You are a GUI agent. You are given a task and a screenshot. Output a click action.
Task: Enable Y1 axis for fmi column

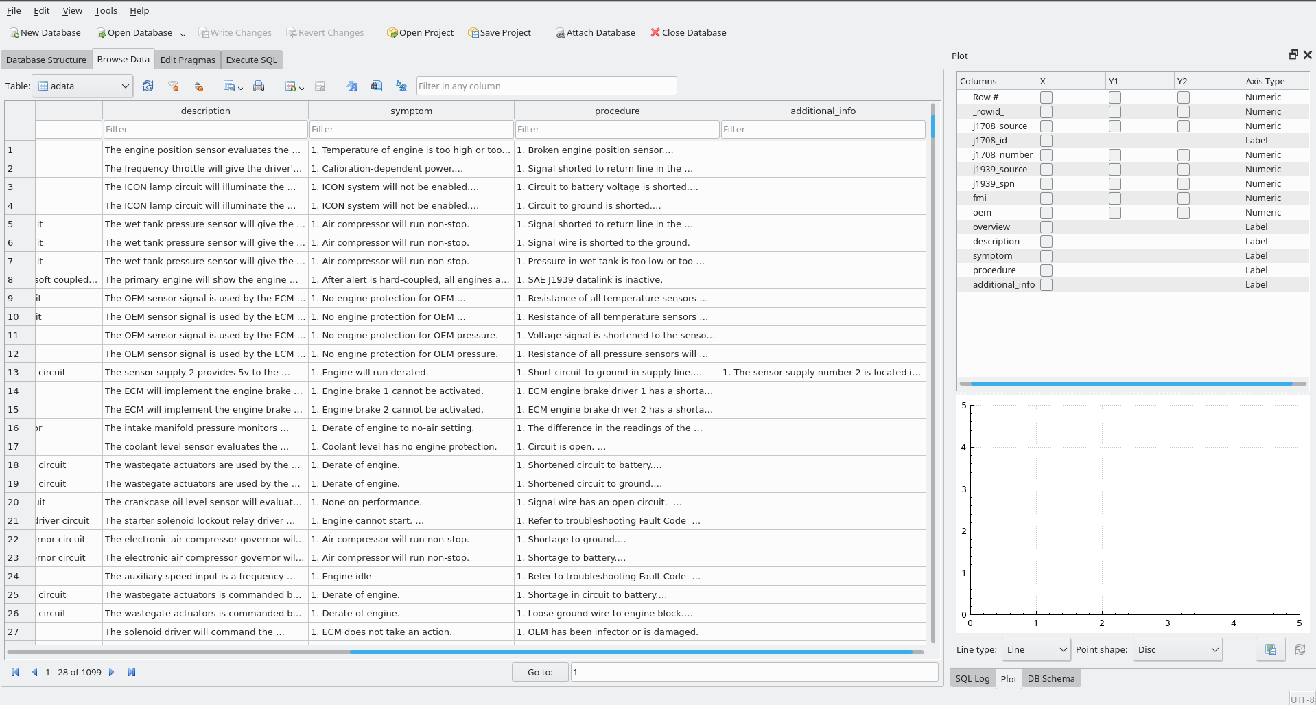click(1115, 198)
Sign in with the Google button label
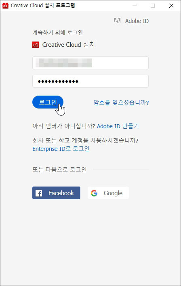The width and height of the screenshot is (181, 286). (113, 193)
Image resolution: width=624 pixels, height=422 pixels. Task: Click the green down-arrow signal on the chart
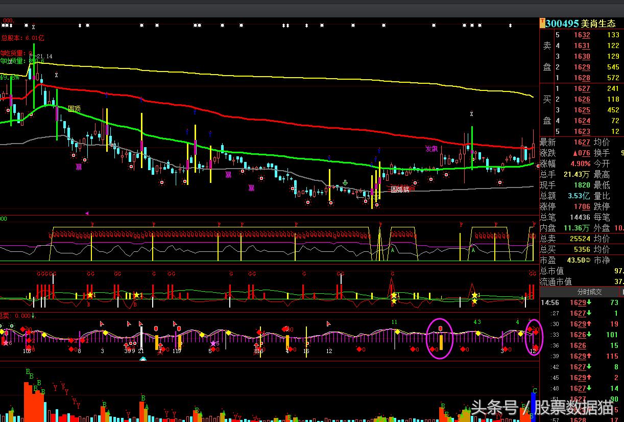click(x=346, y=183)
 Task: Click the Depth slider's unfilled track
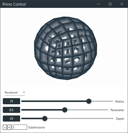tap(80, 119)
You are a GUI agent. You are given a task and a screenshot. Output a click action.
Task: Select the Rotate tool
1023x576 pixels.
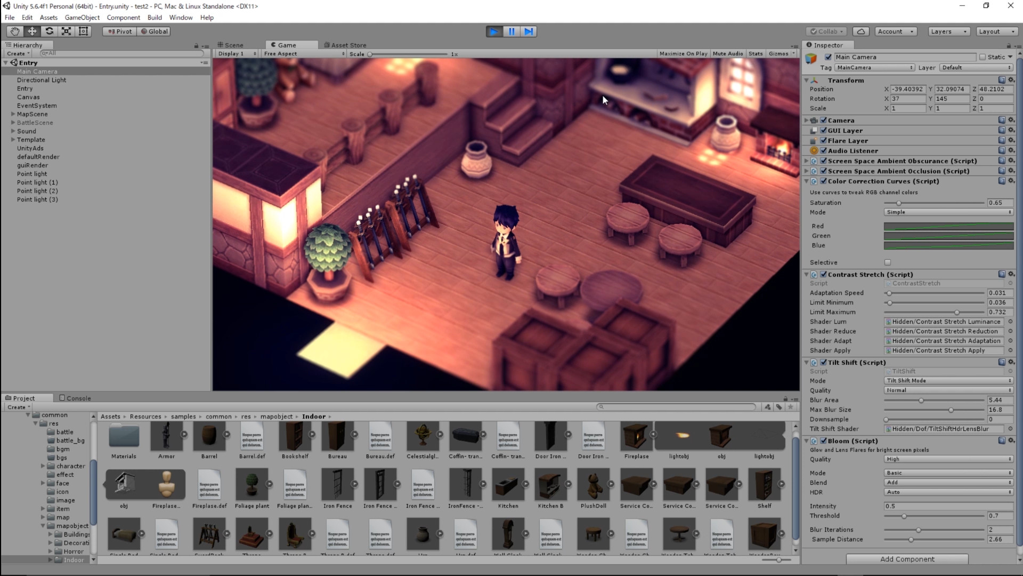pyautogui.click(x=49, y=31)
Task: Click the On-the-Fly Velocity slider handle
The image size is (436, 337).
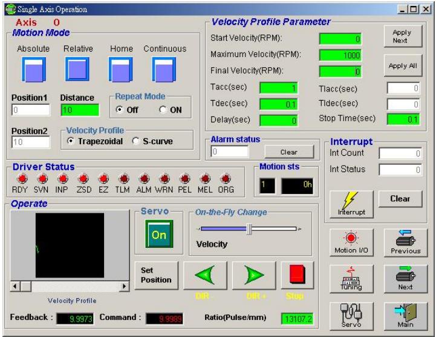Action: (249, 229)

************

Aim of the task:
Put every line of the records above into a Markdown table with the columns Row and Line, numbering the rows in order and skipping blank lines. Leave the pictures out.

Answer to this exercise:
| Row | Line |
|---|---|
| 1 | You are a GUI agent. You are given a task and a screenshot. Output a click action. |
| 2 | Task: Enable Y1 axis for fmi column |
| 3 | click(1115, 198) |
| 4 | Sign in with the Google button label |
| 5 | The width and height of the screenshot is (181, 286). (113, 193) |
| 6 | Image resolution: width=624 pixels, height=422 pixels. Task: Click the green down-arrow signal on the chart |
| 7 | click(x=346, y=183) |
| 8 |  Task: Click the Depth slider's unfilled track |
| 9 | tap(80, 119) |
| 10 | You are a GUI agent. You are given a task and a screenshot. Output a click action. |
| 11 | Task: Select the Rotate tool |
| 12 | 1023x576 pixels. |
| 13 | pyautogui.click(x=49, y=31) |
| 14 | Task: Click the On-the-Fly Velocity slider handle |
| 15 | The image size is (436, 337). |
| 16 | Action: (249, 229) |